● **Work item**
Exactly and without additions, transcribe the line that contains "Given: Click the blue share circle icon" and every line after it in the data.

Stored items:
◇ ◇ ◇ ◇
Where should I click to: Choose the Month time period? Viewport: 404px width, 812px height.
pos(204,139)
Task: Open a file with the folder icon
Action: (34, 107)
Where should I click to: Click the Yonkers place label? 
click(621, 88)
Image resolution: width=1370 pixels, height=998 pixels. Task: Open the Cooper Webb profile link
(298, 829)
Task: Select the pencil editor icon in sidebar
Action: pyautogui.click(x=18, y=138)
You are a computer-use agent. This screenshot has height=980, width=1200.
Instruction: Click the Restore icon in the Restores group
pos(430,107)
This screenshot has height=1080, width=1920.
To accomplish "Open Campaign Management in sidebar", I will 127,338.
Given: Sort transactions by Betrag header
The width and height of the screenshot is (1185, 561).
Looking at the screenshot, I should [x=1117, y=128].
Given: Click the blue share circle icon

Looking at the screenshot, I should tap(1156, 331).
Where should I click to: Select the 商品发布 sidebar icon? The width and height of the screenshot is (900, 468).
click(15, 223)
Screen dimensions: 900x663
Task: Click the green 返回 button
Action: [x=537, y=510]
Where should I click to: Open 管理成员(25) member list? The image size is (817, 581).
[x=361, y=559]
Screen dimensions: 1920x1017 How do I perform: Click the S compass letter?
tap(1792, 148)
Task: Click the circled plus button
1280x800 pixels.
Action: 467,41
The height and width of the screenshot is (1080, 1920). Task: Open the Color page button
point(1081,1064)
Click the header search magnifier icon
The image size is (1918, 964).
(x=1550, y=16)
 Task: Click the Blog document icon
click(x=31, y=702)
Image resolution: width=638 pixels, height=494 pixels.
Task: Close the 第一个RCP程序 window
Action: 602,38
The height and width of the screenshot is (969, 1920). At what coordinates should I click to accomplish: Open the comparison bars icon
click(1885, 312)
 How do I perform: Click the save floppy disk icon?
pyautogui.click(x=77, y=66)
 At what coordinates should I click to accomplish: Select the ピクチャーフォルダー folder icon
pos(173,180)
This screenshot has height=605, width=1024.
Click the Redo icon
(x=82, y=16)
◇ ◇ ◇ ◇
● **Answer to this task**
Given: Click the blue share circle icon

Looking at the screenshot, I should tap(1156, 331).
Where should I click to: Select the 商品发布 sidebar icon? The width and height of the screenshot is (900, 468).
click(15, 223)
Screen dimensions: 900x663
Task: Click the green 返回 button
Action: [x=537, y=510]
Where should I click to: Open 管理成员(25) member list? The image size is (817, 581).
[x=361, y=559]
Screen dimensions: 1920x1017 How do I perform: Click the S compass letter?
tap(1792, 148)
Task: Click the circled plus button
1280x800 pixels.
Action: 467,41
The height and width of the screenshot is (1080, 1920). Task: Open the Color page button
point(1081,1064)
Click the header search magnifier icon
The image size is (1918, 964).
(x=1550, y=16)
 Task: Click the Blog document icon
click(x=31, y=702)
Image resolution: width=638 pixels, height=494 pixels.
Task: Close the 第一个RCP程序 window
Action: 602,38
The height and width of the screenshot is (969, 1920). At what coordinates should I click to accomplish: Open the comparison bars icon
click(1885, 312)
 How do I perform: Click the save floppy disk icon?
pyautogui.click(x=77, y=66)
 At what coordinates should I click to accomplish: Select the ピクチャーフォルダー folder icon
pos(173,180)
This screenshot has height=605, width=1024.
Click the Redo icon
(x=82, y=16)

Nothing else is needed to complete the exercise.